Our staff ‘on the ground’ are all recruited locally, from your tour leader who will accompany your group throughout, to the drivers we use when traveling in private vehicles, to the local site guides we use at the Angkor complex and at the Tuol Sleng Genocide Museum. Using locals not only supports economies by creating employment in country, but it also gives you, our traveler some unique insights into the regions and into recent history that you just don’t get from ‘outsiders’. We believe that local knowledge really does go a long way.
You will be made aware of cultural sensitivities particularly regarding dress prior to travel and also during the trip. We encourage all our travelers to dress conservatively and respect the culture of this region, particularly outside the major cities where more traditional values are dominant.
We do use some local transport on this trip, traveling by public bus from Phnom Penh to HCMC and taking the overnight sleeper train onto Hoi An.

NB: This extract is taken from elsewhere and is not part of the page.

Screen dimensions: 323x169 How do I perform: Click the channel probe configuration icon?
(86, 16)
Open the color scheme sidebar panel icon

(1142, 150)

Public transport is the most environmentally responsible method of travel and we are very aware of the negative effect carbon emissions have on our environment. As such we operate a carbon neutral policy on all our trips, offsetting the ground emissions of all our passengers on all our trips, equating to 405kgs of carbon offset per passenger, per departure on this particular tour.
Throughout your trip you will be encouraged to take steps to ensure that your journey is environmentally responsible as possible. Your group leader will be on hand to assist with the appropriate disposal of rubbish en route, recycling wherever possible. We also encourage all our travelers to use refillable water bottles alongside purification products rather than purchasing regular supplies of bottled water.
The sale of bottled water contributes to an enormous environmental problem around the world. In addition to the water in the bottles, the production of a 1 litre plastic bottle takes 2 litres of water and 200ml of oil. Once discarded a large proportion of these end up in limited landfill or discarded in waterways and natural environments and we believe that their use should be discouraged.